Gray-McGuire et al. (2000) presented the result of a genome scan of 126 pedigrees with 2 or more cases of SLE, including 469 sib pairs (affected and unaffected) and 175 affected relative pairs. Using the revised multipoint Haseman-Elston regression technique for concordant and discordant sib pairs and a conditional logistic regression technique for affected relative pairs, they identified linkage to chromosome 4p16-p15.2 (P = 0.0003, lod = 3.84) and presented evidence of an epistatic interaction between 4p16-p15.2 and chromosome 5p15 in European American families. Using data from an independent pedigree collection, they confirmed the linkage to 4p16-p15.2 in European American families. The most significant linkage that they found in the African American subset was to the previously identified region on 1q (601744).

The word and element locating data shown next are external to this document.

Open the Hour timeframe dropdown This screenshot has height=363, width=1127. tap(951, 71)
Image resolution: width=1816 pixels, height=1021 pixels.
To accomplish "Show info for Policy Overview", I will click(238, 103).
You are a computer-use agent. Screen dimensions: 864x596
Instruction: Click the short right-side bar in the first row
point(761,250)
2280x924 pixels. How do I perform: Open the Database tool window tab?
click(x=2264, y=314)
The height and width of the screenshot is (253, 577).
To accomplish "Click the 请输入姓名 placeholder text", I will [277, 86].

Johanneson et al. (2002) genotyped a set of 87 multicase families with SLE from various European countries and recently admixed populations of Mexico, Colombia, and the United States for 62 microsatellite markers on chromosome 1. By parametric 2-point linkage analysis, 6 regions previously described as being related to SLE (1p36, 1p21, 1q23, 1q25, 1q31, and 1q43) were identified that had lod scores greater than or equal to 1.50. CD45 (151460) was considered a strong candidate gene because of its position in 1q31-q32 and because of its involvement in the regulation of the antigen-induced signaling of naive B and T cells. Johanneson et al. (2002) found no association between the 77C-G (151460.0001) mutation in the CD45 gene and SLE in the families they studied. The locus at 1q31 showed a significant 3-point lod score of 3.79 and was contributed by families from all populations, with several markers and under the same parametric model. They concluded that a locus at 1q31 contains a major susceptibility gene, important to SLE in 'general populations.'
Scofield et al. (2003) selected 38 pedigrees that had an SLE patient with thrombocytopenia from a collection of 184 pedigrees with multiple cases of SLE. They established linkage at chromosome 1q22-q23 (maximum lod = 3.71) in all 38 pedigrees and at 11p13 (maximum lod = 5.72) in the 13 African American pedigrees. Nephritis, serositis, neuropsychiatric involvement, autoimmune hemolytic anemia, anti-double-stranded DNA, and antiphospholipid antibody were associated with thrombocytopenia. The results showed that SLE was more severe in the families with a thrombocytopenic SLE patient, whether or not thrombocytopenia in an individual patient was considered.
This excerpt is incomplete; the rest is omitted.